Appendix 1—figure 1. Steps for preparing a two-dimensional dilution series of LL37 and cells.

(A) 50 $\mu$l/well of a 1 $\mu$M solution of LL37 in the growth medium (RDM) was transferred to all of the wells excluding row A, columns 7 and 12. Next, 150 $\mu$l/well of a 2 $\mu$M solution was transferred to the wells of row A, leaving columns 7 and 12 blank.
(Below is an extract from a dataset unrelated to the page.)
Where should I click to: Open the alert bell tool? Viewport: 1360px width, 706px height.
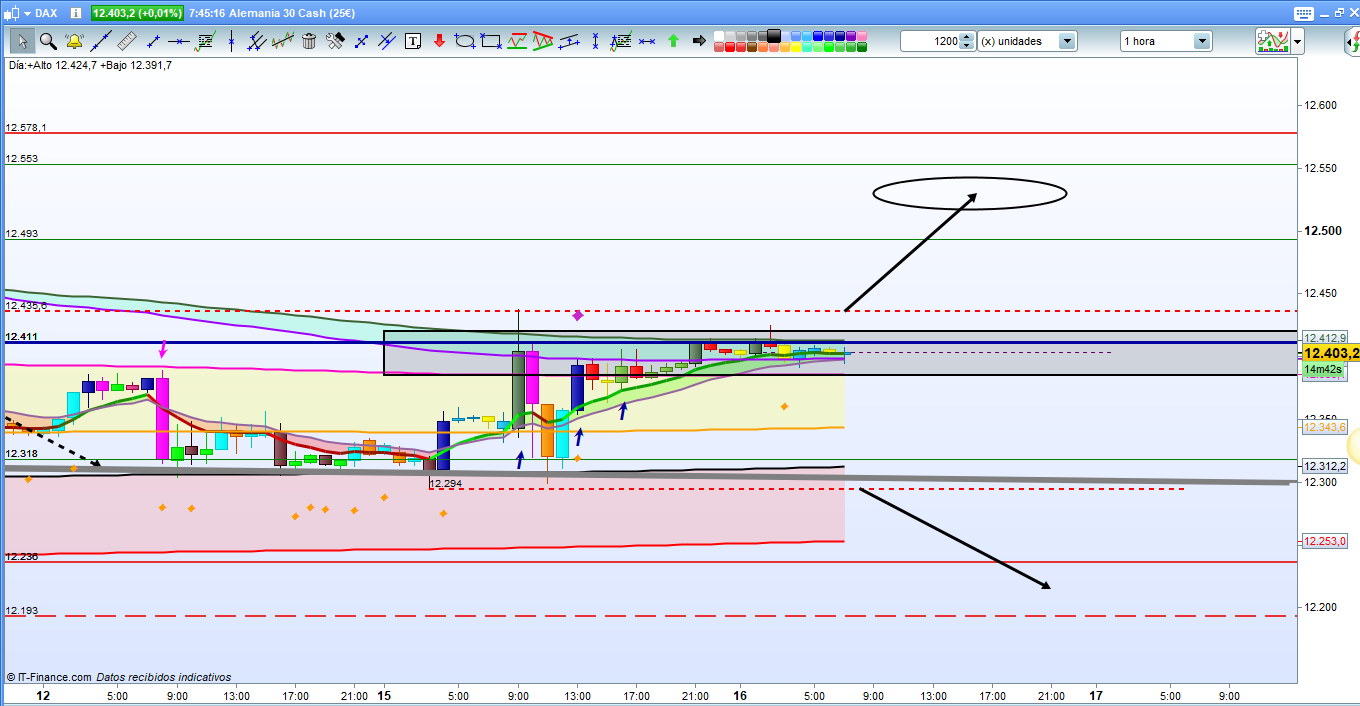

A 2/3-fold serial dilution was then carried out vertically on all rows, A through H. (B) 150 $\mu$l/well of a linear dilution series of LL37 was was transferred to columns 7 and 12, with highest concentrations located in row A, while the lowest in row H. The concentrations chosen were 6, 5.34, 4.67, 4, 3.33, 2.67, 2 and 1.33 $\mu$M. (C) A 2/3-fold serial dilution was carried out horizontally from Columns 12 through 8 and Columns 7 through 1. The final volume of the solution in each well was 100 $\mu$l. (D) A cell culture was diluted to a final OD₆₀₀ of 0.02 and 50 $\mu$l/well was transferred into the wells located in column 12. A 2/3-fold dilution series was performed in a separate reservoir and 50 $\mu$l/well was transferred to column 11. The process was repeated for columns 10, 9, and 8. (E) The cell culture diluted to the OD₆₀₀ = 0.016 (80% of the culture used for column 12). 50 $\mu$l/well was transferred into the wells located in column 7. For columns 6 through 1, the same volume was transferred to each well after repeating 2/3-fold dilutions of this culture. (F) The final concentration of LL37 and cell densities in the microplate.